Arreglamos que el siguiente sábado por la tarde podríamos recibirle y darle la oportunidad de ver en acción a toda la familia, así podría hacer una labor mucho más cercana a los gustos y necesidades nuestras. Aprovecharía que en mi trabajo me otorgaban unas vacaciones para encarar los arreglos que el piso necesitaba.
El sábado, después del mediodía, mi mujer cocinó un pastel de chocolate y yo me encargué de buscar una botella de vino acorde al postre. Benito llegaría a la hora del té, por lo tanto sería un invitado al que agasajar y no al pintor de brocha gorda que ensuciaría nuestro hogar por un tiempo impreciso.
17 horas en punto sonó la campanilla de la puerta. Benito estaba de pie con un ramo de flores para mi mujer y un habano para mí. Me dije para mis adentros: “Comenzamos con reciprocidad, le doy pastel con vino dulce y él trae flores y un puro, no está mal”
Luego de las presentaciones de rigor con toda la familia reunida, Benito tomó la palabra a la vez que se servía el té, y nos contó de su vida en Italia antes de inmigrar. Del tema de su juventud, pasó a la de la Italia como la mejor tierra en el mundo.

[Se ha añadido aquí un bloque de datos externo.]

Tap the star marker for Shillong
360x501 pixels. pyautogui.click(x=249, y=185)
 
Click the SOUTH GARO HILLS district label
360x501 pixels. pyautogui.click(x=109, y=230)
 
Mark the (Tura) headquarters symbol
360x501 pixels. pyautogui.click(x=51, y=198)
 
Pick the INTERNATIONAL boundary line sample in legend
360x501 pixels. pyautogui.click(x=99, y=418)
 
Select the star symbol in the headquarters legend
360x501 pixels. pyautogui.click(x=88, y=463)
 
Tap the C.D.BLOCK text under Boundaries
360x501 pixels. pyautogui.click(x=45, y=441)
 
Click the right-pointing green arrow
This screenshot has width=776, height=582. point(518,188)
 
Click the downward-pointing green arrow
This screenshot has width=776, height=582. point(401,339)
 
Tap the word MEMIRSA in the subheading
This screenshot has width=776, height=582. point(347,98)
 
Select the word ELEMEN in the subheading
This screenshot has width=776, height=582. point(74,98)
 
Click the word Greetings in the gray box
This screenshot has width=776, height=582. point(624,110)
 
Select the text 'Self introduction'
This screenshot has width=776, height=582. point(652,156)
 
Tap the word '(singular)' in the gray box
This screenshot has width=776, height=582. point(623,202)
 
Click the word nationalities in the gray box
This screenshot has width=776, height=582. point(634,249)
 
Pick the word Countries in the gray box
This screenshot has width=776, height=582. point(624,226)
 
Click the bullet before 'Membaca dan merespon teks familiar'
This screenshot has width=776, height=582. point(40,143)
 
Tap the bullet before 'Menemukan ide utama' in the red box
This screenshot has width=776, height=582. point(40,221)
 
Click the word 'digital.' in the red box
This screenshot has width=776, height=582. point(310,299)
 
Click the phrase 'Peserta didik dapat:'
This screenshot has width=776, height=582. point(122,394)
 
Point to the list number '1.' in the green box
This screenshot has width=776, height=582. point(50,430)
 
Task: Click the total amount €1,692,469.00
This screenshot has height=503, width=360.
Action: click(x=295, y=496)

De su Italia a los viajes en avión y el terror que le causan. De los aviones a los barcos. De la navegación a los accidentes en las carreteras. De la necrológica vial a la muerte en la familia. Y allí se quedó, en la familia como tema principal; dio vueltas alrededor de las anécdotas de su familia y luego preguntó por la nuestra.
Para cuando me di cuenta, Benito se había convertido en el Padre Benito, el cura confesor del grupo. Su habilidad fue asombrosa, se sabía de memoria cómo hacer que los clientes hablaran de sus intimidades y lograba conocerles en un par de horas, además de construir un lazo de confianza, que si después se mandaba una chapuza, nadie tendría los cojones de reclamarle nada. Es más, creo que estaríamos contentos con la barrabasada que hiciera. Un negociante habilísimo que puede vender un bote con las evacuaciones de los perros del barrio, como cosméticos y todos seríamos felices de adquirirlo.
Al finalizar la sesión de psicoterapia a la que nos sometió, le dije:
– Benito, tú eres un gran comerciante (a la altura de la intimidad conseguida, había dejado el trato de usted por el confianzudo tuteo), cualquier profesión que hubieses elegido, la llevarías a un éxito seguro. Nunca temas dejar de ser pintor, el mundo de las ventas está esperándote con los brazos abiertos.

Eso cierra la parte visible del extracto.